*** EXERCISE INPUT ***

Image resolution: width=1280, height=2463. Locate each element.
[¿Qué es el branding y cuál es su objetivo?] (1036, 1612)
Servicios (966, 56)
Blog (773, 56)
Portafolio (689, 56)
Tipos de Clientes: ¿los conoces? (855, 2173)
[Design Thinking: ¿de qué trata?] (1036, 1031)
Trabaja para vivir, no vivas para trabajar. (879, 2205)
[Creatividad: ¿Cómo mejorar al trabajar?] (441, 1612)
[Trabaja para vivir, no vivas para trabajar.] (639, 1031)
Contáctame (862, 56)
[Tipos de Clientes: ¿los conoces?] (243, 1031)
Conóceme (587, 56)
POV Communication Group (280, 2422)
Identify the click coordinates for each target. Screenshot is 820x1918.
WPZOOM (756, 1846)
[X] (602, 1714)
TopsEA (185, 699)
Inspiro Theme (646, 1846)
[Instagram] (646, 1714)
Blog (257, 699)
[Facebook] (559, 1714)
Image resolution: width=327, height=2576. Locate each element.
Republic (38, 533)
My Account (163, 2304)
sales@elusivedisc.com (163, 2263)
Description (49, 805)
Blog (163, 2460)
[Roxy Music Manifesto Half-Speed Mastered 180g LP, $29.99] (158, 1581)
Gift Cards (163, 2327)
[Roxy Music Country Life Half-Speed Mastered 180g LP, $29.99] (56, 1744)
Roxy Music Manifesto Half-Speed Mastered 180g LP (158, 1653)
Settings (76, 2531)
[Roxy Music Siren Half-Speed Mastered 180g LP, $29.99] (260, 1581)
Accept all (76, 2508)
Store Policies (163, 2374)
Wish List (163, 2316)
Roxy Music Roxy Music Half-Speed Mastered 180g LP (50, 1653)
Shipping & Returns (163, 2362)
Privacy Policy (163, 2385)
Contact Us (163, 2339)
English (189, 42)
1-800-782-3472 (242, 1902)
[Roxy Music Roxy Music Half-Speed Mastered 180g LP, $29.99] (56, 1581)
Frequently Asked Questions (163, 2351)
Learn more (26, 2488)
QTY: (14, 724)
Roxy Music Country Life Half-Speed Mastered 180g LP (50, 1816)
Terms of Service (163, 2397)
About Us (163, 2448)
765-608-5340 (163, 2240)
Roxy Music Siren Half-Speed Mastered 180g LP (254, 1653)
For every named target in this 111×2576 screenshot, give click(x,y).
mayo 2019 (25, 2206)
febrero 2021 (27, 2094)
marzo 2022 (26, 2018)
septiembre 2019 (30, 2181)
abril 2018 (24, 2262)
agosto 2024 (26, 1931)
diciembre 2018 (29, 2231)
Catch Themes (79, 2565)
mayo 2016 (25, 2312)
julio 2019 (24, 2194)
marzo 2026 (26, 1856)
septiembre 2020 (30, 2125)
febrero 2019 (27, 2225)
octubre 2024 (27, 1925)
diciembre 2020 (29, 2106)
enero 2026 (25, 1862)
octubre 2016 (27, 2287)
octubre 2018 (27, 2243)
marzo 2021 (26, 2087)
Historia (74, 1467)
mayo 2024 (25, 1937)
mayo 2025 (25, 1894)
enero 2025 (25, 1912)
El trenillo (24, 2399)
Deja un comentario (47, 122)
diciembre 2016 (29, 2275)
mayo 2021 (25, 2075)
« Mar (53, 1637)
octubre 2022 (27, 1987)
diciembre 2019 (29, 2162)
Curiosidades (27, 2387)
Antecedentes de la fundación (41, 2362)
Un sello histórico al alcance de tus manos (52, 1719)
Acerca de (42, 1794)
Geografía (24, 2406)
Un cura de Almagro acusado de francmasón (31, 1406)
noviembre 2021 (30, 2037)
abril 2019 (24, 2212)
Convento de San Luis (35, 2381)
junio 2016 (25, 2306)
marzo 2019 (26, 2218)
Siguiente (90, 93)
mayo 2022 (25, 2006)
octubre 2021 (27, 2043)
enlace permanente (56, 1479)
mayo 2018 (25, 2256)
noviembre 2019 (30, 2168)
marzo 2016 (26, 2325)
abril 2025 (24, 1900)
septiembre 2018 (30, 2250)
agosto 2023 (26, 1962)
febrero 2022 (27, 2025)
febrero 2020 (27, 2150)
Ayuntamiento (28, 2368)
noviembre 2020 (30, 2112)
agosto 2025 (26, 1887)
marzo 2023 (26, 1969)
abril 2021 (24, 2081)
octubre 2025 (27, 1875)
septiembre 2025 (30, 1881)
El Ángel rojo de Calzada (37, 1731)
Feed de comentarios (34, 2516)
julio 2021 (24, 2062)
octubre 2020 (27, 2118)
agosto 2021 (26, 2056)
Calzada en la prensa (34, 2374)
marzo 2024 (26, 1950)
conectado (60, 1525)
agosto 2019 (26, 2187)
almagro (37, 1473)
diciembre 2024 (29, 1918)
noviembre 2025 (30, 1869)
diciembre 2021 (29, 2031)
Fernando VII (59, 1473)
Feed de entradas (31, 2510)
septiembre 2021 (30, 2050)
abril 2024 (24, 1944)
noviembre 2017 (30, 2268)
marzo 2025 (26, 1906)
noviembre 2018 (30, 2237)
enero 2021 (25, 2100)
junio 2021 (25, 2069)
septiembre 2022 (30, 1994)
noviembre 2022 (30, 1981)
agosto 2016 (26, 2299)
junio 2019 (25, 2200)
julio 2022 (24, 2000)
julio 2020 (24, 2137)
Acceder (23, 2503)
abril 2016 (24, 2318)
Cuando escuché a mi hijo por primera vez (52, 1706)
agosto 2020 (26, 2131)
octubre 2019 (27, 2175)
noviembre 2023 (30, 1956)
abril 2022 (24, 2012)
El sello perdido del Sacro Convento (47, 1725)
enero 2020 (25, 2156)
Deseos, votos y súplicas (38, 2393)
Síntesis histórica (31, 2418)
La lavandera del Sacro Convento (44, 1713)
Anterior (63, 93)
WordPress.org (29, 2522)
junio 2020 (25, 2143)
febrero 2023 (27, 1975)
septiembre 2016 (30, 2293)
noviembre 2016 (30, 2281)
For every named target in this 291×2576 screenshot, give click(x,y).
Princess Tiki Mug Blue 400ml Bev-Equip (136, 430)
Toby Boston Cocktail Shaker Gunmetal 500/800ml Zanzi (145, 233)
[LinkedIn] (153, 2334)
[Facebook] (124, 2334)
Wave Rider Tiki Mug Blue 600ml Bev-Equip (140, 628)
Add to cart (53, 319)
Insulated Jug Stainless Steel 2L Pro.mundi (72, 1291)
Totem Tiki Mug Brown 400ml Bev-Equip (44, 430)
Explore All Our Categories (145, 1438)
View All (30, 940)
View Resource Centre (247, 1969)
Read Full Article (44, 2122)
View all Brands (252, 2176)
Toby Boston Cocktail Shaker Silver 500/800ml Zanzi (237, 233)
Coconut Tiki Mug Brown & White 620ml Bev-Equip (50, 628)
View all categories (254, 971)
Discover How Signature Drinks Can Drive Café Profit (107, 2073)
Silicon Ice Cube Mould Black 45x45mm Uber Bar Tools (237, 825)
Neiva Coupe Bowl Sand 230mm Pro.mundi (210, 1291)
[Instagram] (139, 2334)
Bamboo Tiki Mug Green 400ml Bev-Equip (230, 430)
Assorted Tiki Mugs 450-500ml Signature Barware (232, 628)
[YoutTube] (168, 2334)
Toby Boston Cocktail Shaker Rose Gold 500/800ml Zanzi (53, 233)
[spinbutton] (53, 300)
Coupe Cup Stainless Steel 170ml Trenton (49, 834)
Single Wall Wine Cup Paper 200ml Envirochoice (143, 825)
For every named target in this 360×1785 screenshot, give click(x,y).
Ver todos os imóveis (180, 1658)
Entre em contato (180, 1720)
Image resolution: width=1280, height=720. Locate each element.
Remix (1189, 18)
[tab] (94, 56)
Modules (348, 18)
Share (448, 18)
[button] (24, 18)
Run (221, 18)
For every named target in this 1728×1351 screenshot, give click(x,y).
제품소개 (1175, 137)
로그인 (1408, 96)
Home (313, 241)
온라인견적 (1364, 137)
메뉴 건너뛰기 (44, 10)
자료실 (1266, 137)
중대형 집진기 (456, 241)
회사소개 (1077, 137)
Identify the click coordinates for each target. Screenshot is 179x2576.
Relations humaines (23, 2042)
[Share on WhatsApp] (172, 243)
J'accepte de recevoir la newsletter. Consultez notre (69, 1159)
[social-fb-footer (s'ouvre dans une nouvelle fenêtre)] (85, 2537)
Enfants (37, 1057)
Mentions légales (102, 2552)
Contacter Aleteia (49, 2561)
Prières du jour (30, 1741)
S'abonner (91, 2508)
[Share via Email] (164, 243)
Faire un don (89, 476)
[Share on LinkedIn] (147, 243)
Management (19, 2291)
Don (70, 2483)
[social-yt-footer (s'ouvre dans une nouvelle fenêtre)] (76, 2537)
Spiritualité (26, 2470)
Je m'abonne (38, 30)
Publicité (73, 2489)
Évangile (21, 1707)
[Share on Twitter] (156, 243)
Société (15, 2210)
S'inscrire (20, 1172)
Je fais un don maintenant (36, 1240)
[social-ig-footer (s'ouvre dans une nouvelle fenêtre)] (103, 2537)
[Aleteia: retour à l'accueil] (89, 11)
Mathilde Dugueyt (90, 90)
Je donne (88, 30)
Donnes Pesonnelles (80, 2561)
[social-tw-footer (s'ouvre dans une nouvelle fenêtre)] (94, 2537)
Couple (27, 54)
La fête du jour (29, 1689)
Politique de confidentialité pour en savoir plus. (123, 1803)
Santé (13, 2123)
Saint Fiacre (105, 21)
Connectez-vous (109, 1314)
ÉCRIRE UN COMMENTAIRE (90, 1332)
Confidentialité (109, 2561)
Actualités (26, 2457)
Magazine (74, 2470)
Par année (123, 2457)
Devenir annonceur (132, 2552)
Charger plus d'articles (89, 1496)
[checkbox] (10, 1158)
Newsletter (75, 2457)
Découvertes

*** End of EXERCISE INPUT ***

* _DESCRIPTION OF THE TASK_:
Exactly as they appear, retype the lines from the start of the records through the line containing "[Facebook] (559, 1714)".

* _SOLUTION TO THIS TASK_:
Image resolution: width=1280, height=2463. Locate each element.
[¿Qué es el branding y cuál es su objetivo?] (1036, 1612)
Servicios (966, 56)
Blog (773, 56)
Portafolio (689, 56)
Tipos de Clientes: ¿los conoces? (855, 2173)
[Design Thinking: ¿de qué trata?] (1036, 1031)
Trabaja para vivir, no vivas para trabajar. (879, 2205)
[Creatividad: ¿Cómo mejorar al trabajar?] (441, 1612)
[Trabaja para vivir, no vivas para trabajar.] (639, 1031)
Contáctame (862, 56)
[Tipos de Clientes: ¿los conoces?] (243, 1031)
Conóceme (587, 56)
POV Communication Group (280, 2422)
Identify the click coordinates for each target. Screenshot is 820x1918.
WPZOOM (756, 1846)
[X] (602, 1714)
TopsEA (185, 699)
Inspiro Theme (646, 1846)
[Instagram] (646, 1714)
Blog (257, 699)
[Facebook] (559, 1714)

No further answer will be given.